To tell you why you don’t need to read the books to understand or appreciate the movie, I’m going to have to reveal a sizeable spoiler or two. So if you’re currently reading the books or you’ve just started and are racing to the end or if you have any intention of tackling the series in the future STOP READING HERE.
Because here there be spoilers.
The movie, while based on the Dark Tower books, is not a direct adaptation of the story King told because it doesn’t need to be. In fact, the story the seven books told was actually just one chapter, one cycle, of Roland’s ancient quest to find the Tower.
The Dark Tower is a nexus of both Time and Space, something Roland and his growing Ka-Tet discover when they not only visit different times and places, but also different realities. Travellers from parallel dimensions that are mirror images of each other, some separated by small differences while others are shaped by more significant ones, even join Roland and his band. Roland draws allies (and makes enemies) from across centuries and realities and even meets King himself (sorry, you’ll have to read the books to understand that nugget). And at the heart of this cosmic design is the Tower, a living, breathing mechanism that helms all of creation and it is under constant attack.
Which is where Roland comes in.
Roland is consumed by one overpowering obsession: he needs to find the Dark Tower. It is his sole purpose in life and he allows friends to die and commits morally questionable acts in the name of finding it. And in the process of finding the Tower, he protects it from those seeking to destroy it. And it is a quest he has completed since time out of mind.
Roland has found the Tower hundreds of times and he is old beyond reckoning (at one point, one of his companions-oblivious to the truth about Roland’s relationship to the Tower-wonders how old he is and muses that not even Roland himself can remember). Because every time he finds the Tower, after vanquishing foes and sacrificing friends to do so, the Tower robs him of his memory and sends him back in time to the same place in the desert where we first met him.

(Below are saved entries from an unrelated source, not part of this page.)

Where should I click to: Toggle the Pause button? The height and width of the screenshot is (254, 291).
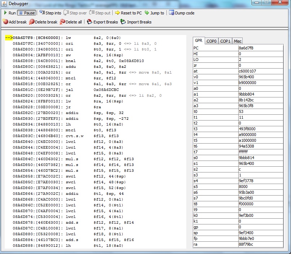coord(27,13)
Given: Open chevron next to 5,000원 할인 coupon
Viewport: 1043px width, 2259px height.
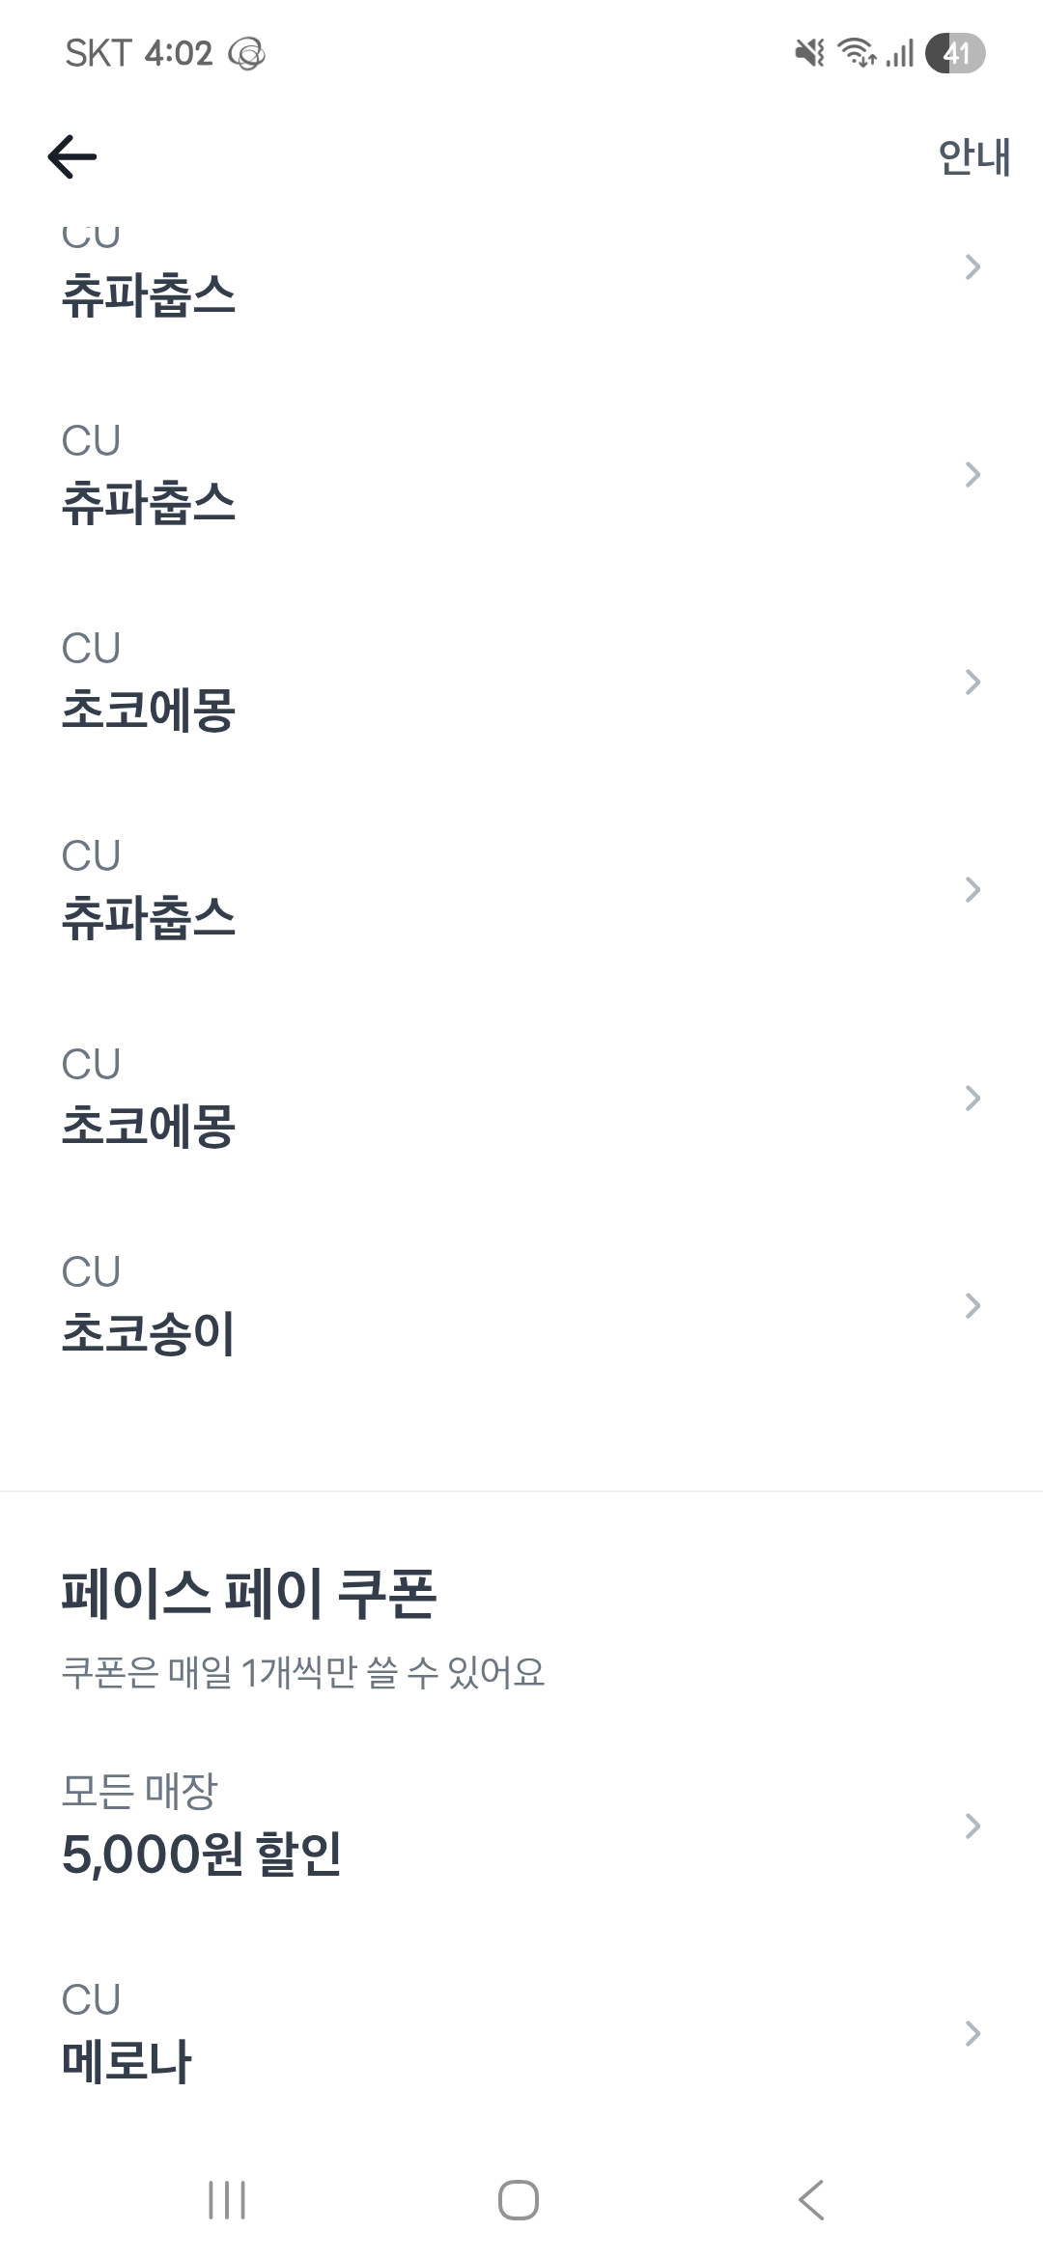Looking at the screenshot, I should (973, 1826).

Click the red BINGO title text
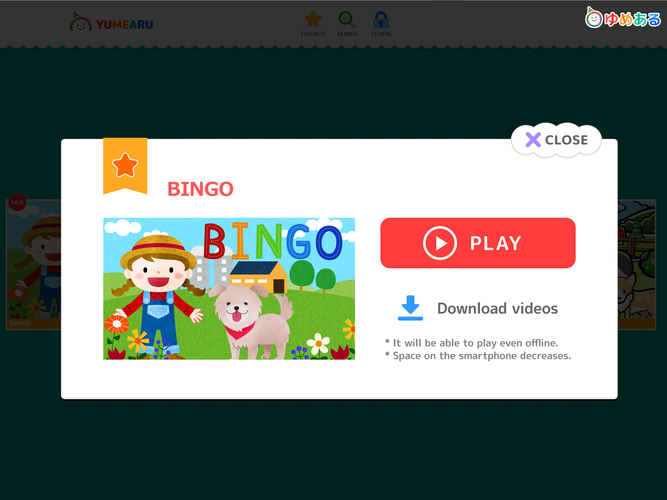[x=200, y=189]
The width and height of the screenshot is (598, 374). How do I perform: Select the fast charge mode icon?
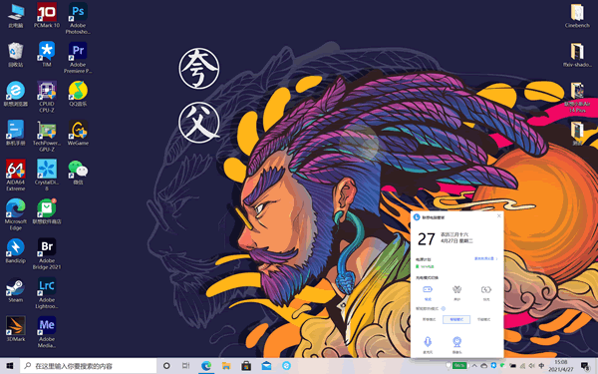click(486, 289)
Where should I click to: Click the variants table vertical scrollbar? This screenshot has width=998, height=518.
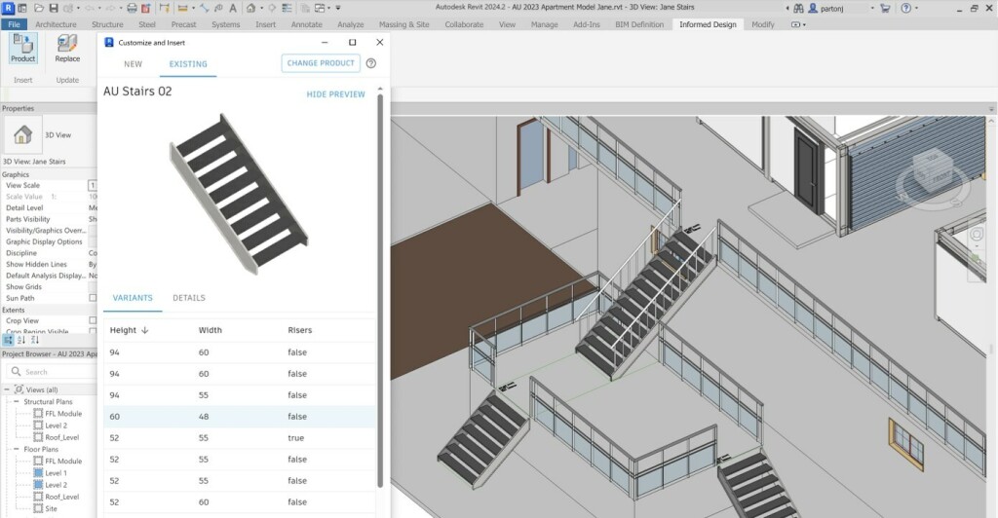pyautogui.click(x=380, y=409)
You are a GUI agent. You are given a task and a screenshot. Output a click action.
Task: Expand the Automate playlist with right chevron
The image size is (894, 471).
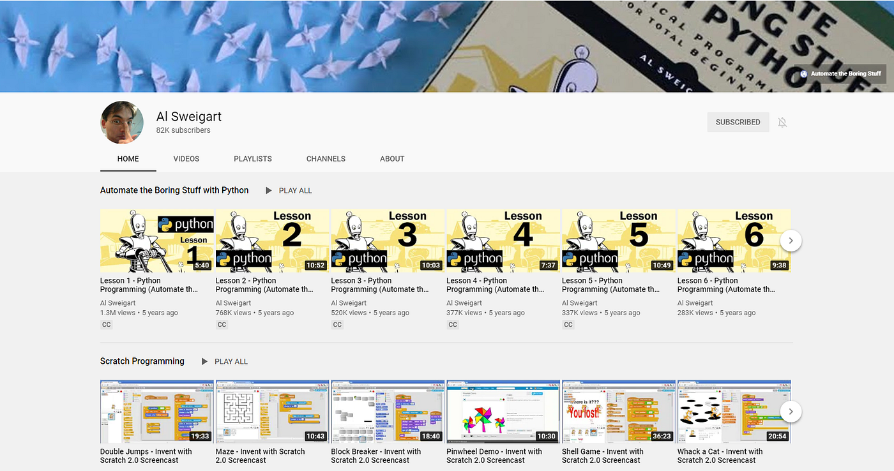tap(791, 240)
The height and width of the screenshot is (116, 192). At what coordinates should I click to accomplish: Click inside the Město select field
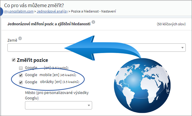[x=59, y=105]
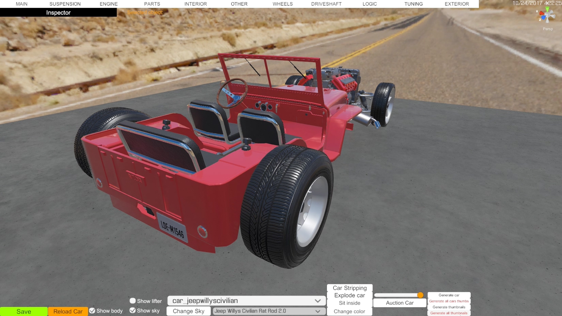Switch to the WHEELS menu
562x316 pixels.
[282, 4]
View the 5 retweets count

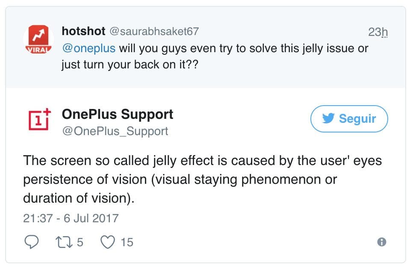click(80, 242)
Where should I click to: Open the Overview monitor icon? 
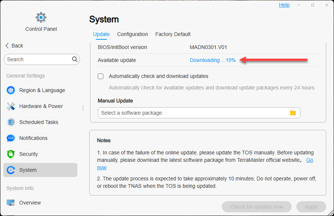tap(11, 203)
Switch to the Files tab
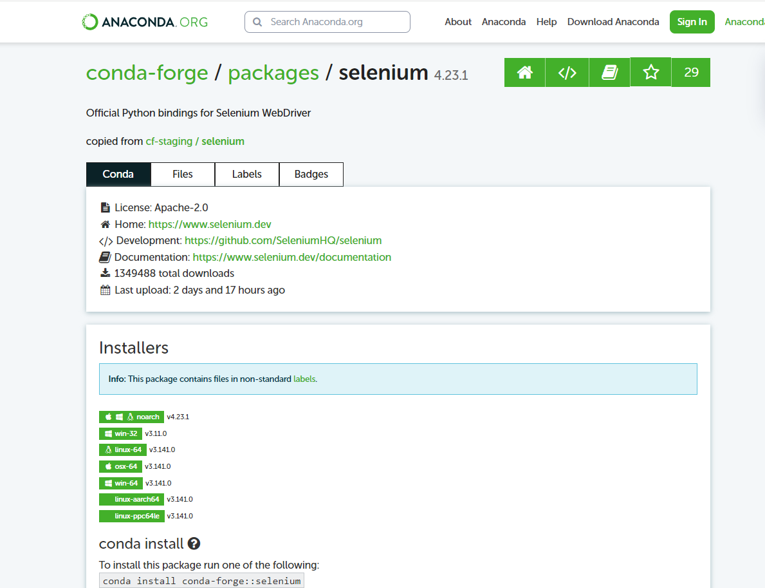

It is Roland’s personal hell, repeating his quest endlessly, living with all the loss and suffering and tragedy over and over and over again. Unknowingly searching for redemption and driven by an obsession bordering on madness, he is the Tower’s relentless guardian, playing a game older than measure. And the final line of the epic is the same as the first.
The Man in Black fled across the desert, and the Gunslinger followed.
I would recommend reading The Gunslinger if you can. It is a nice introduction to Roland and his world (not to mention a taste of the obsession that drives him), but reading the rest will just prove redundant. Because while the scenery and the leads remain the same and the plot has the same ending in it sights, the movie has it’s own story to tell and its own way to get there.